> rust-query manages migrations and reads the schema from the database to check ...

kelnos · 2024-11-30T20:58:23 1733000303

It's a bummer that you've been downvoted, because it really does seem like people here have not operated databases at scale.

I will never claim that we were great at managing databases at Twilio, but often a schema change would take hours, days, or even a week or two to complete. We're taking about tables with hundreds of millions of rows, or more.

We'd start the change on a DB replica. When it would finish, we would have to wait for the replica to catch up with the primary. Then we would bring up new replicas, replicating from the replica with the new schema. Finally that replica would get promoted to primary, with all the old replicas (and the old primary, of course) removed from service, and the new replicas brought in.

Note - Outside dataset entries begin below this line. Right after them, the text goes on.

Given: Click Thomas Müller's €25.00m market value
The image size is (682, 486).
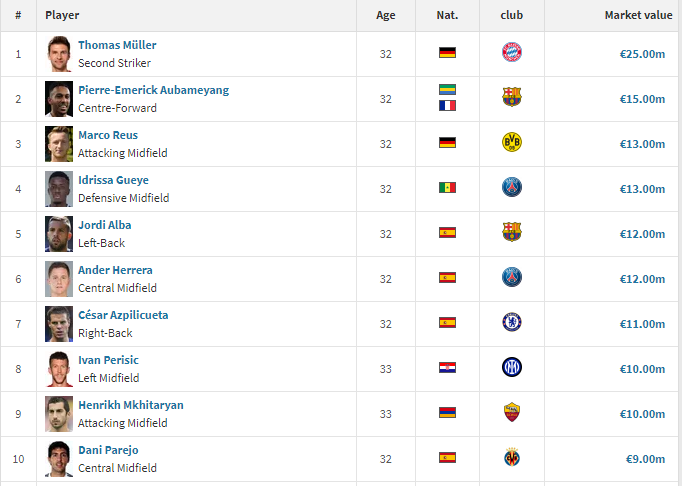Looking at the screenshot, I should tap(642, 54).
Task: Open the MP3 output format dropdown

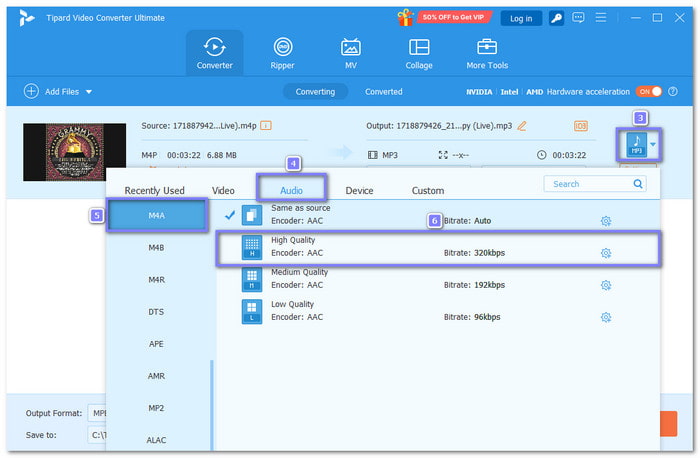Action: (x=653, y=144)
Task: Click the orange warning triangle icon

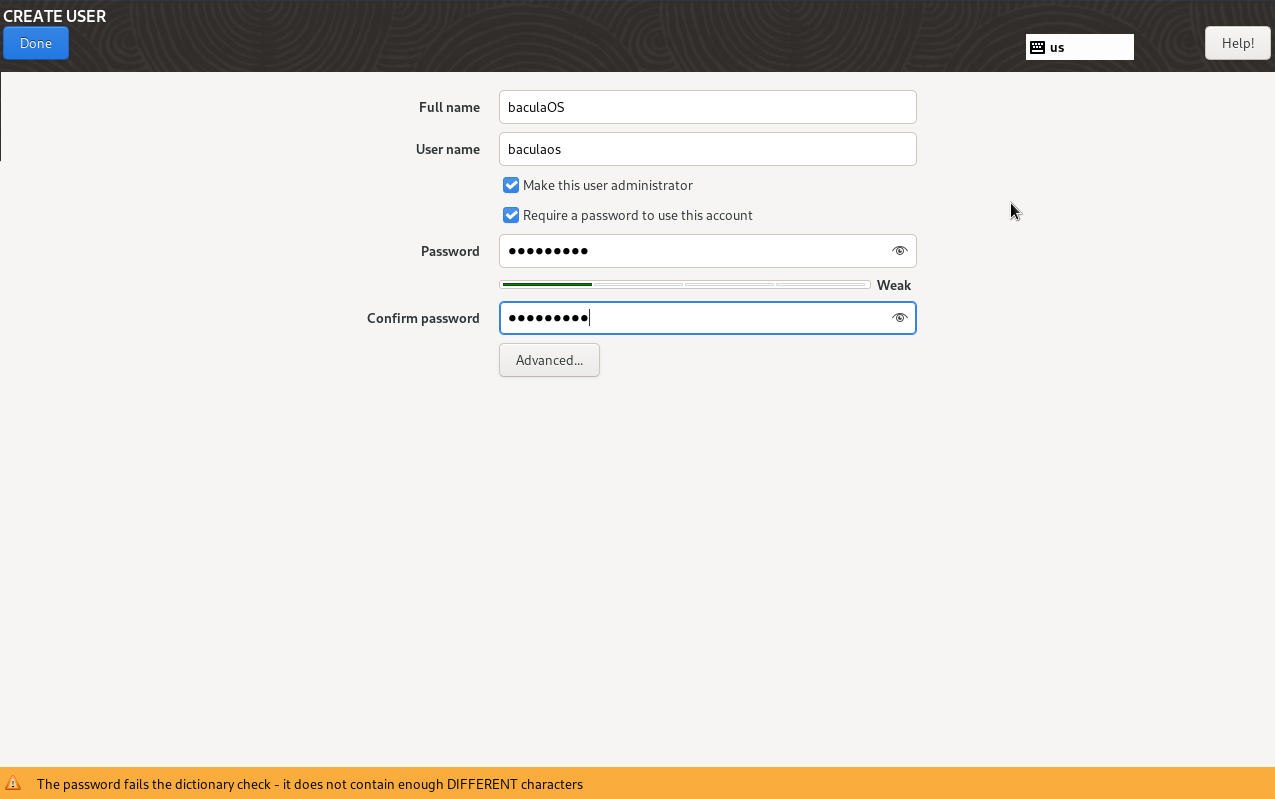Action: coord(13,784)
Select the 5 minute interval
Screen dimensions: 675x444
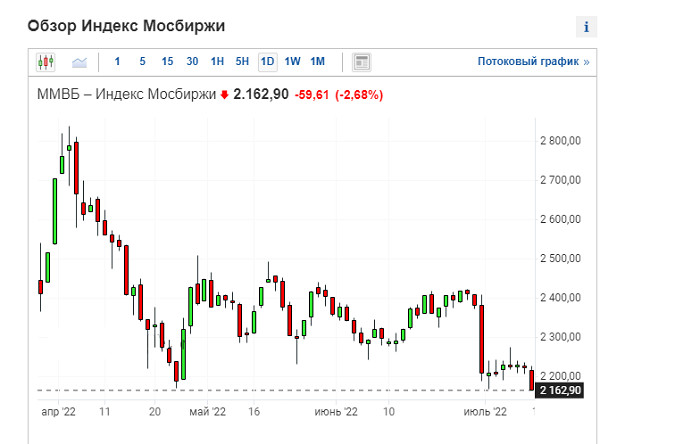pyautogui.click(x=142, y=62)
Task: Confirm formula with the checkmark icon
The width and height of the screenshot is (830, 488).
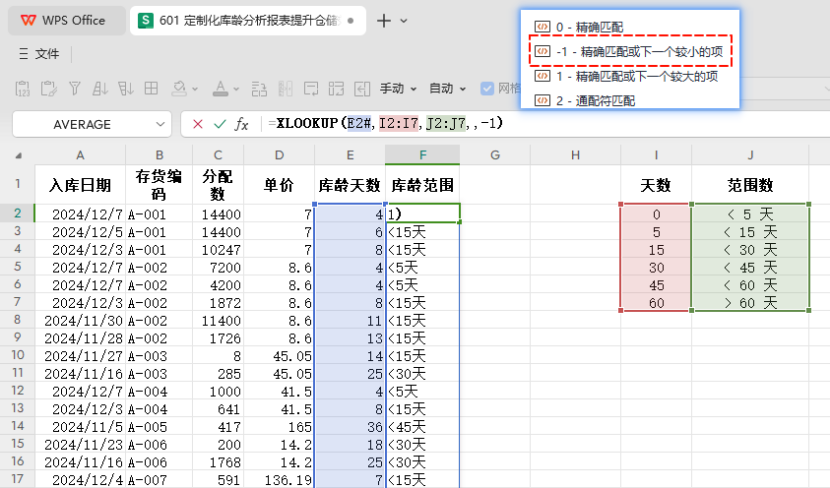Action: click(220, 124)
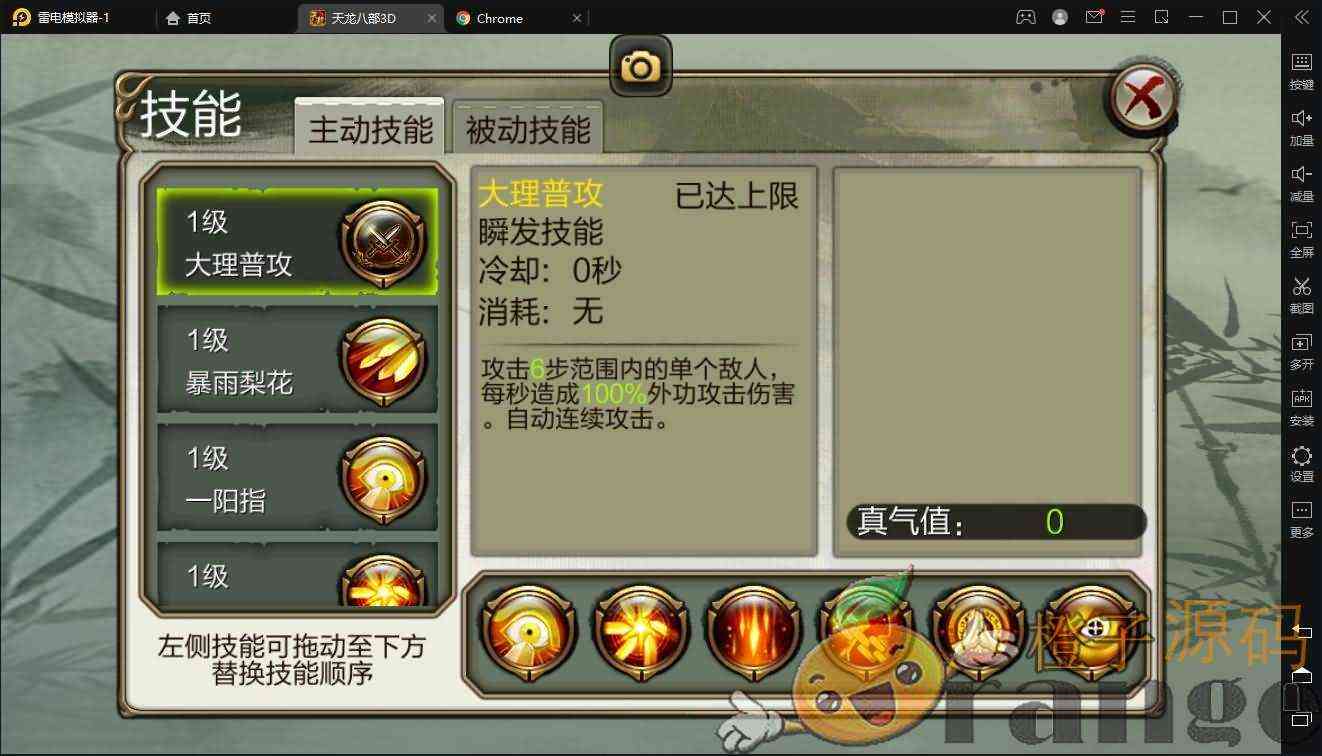1322x756 pixels.
Task: Tap the camera screenshot icon at top
Action: 640,67
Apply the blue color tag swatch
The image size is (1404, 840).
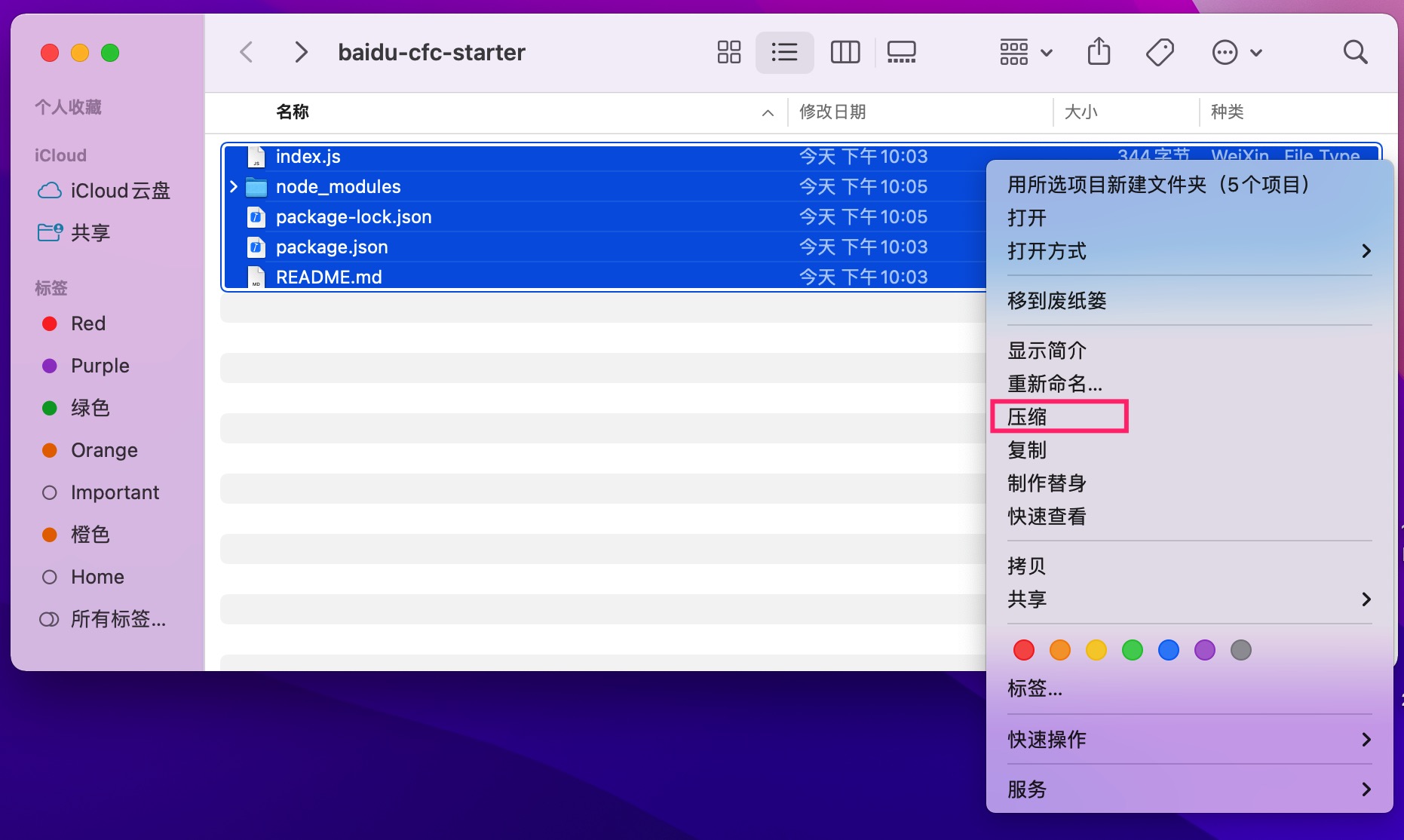(x=1168, y=650)
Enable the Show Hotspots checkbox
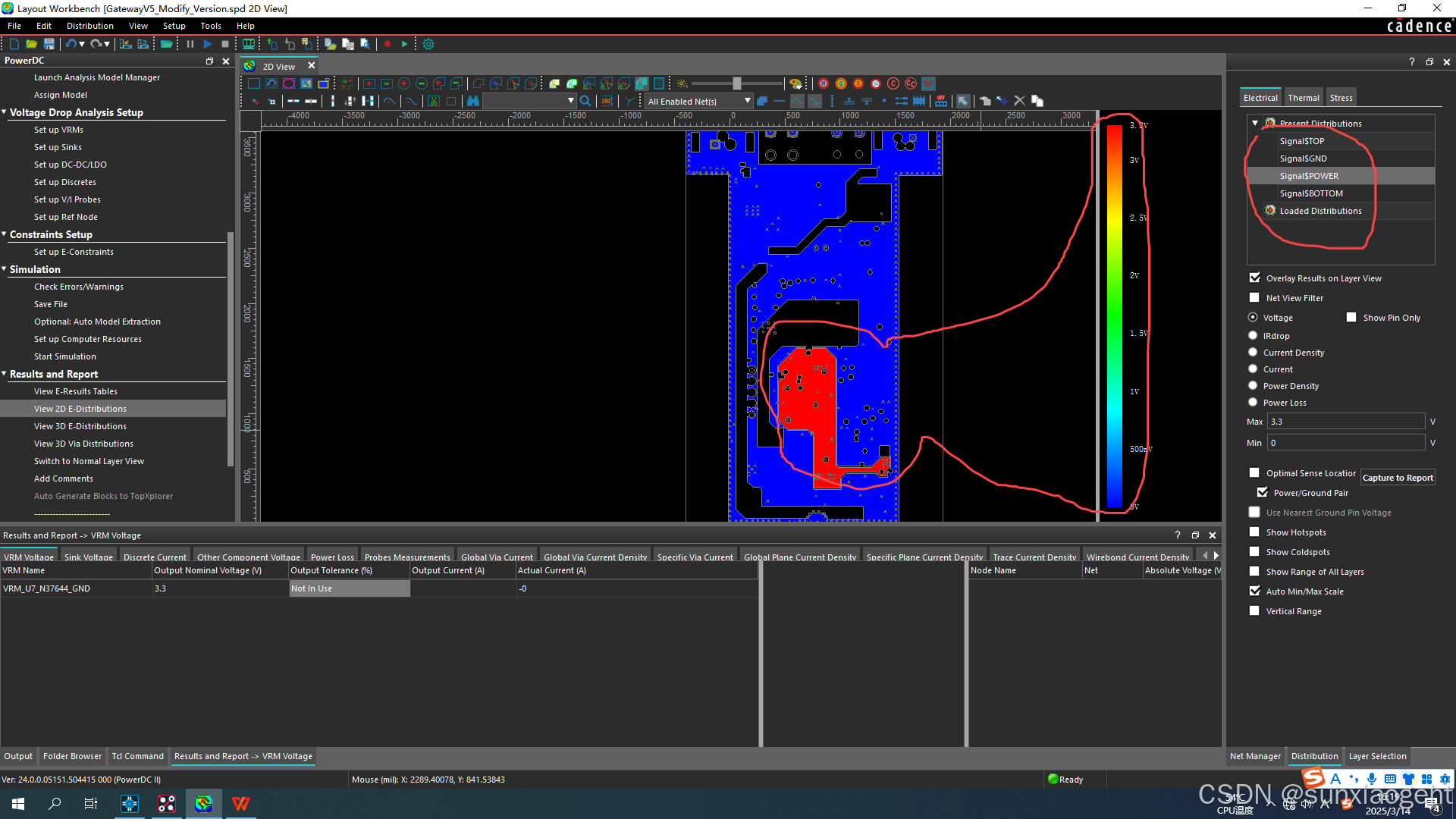 (x=1254, y=532)
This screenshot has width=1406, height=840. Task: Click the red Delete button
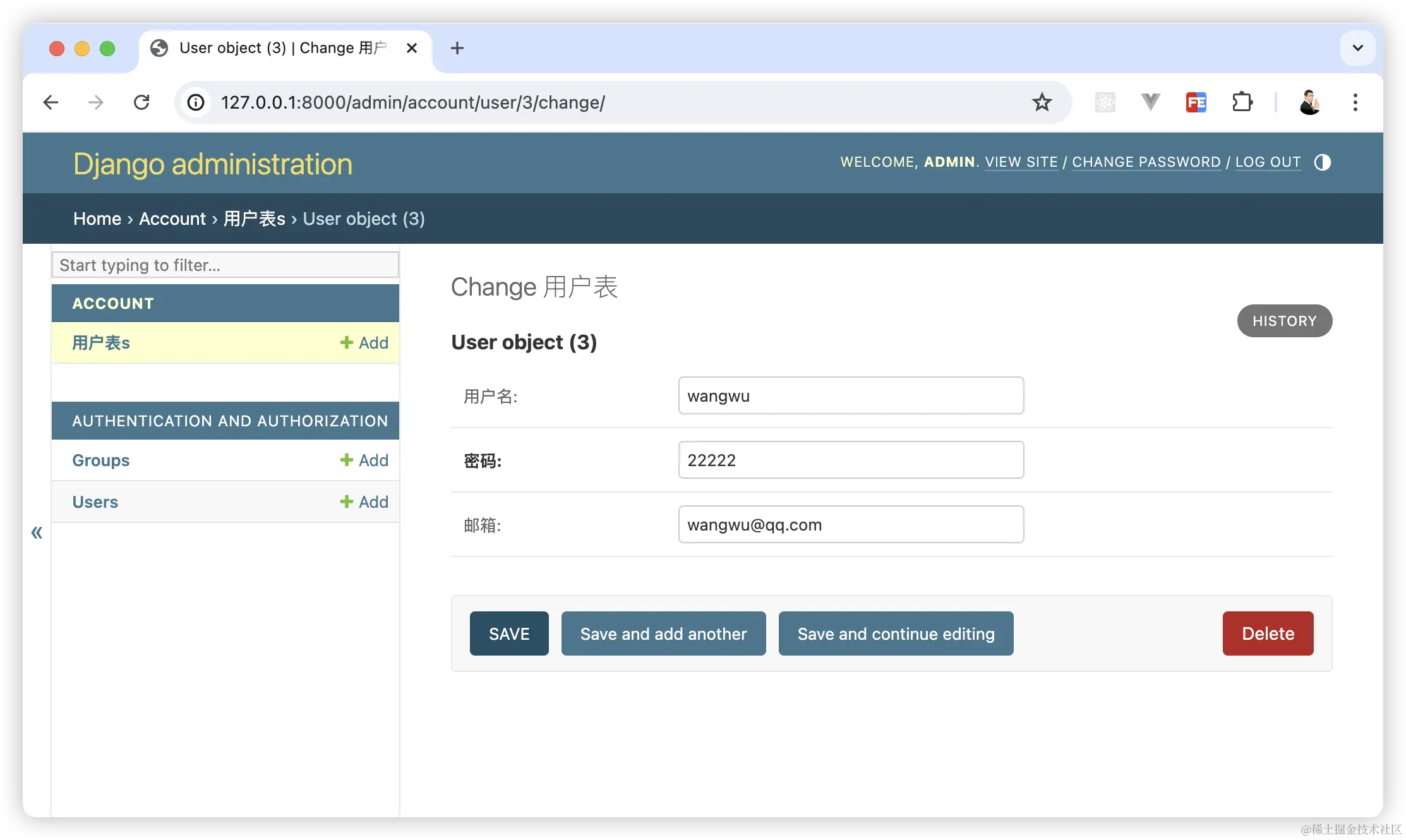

Only then could we deploy code that was aware of and used the updated schema. The previous code of course had to ignore unknown columns, and if we ever wanted to drop a column, we had to first deploy code that would stop using that column. Any column type changes would need to be backwards-compatible. If that wasn't possible, we'd have to add a new column and backfill it. Adding indexes would usually be fine without preparatory code changes, but if we wanted to drop an index we'd first have to make sure there were no queries still depending on it.

Even for a "small" schema change that "only" took minutes or a few tens of seconds to complete, we'd still have to use this process. What, do you think we'd shut part or all of a real-time communications platform down while we do a schema change? Of course not.

The idea that the application could or should be in control of this process, or could always be in sync with the database when it came to its understanding of the schema, is impossibly unrealistic.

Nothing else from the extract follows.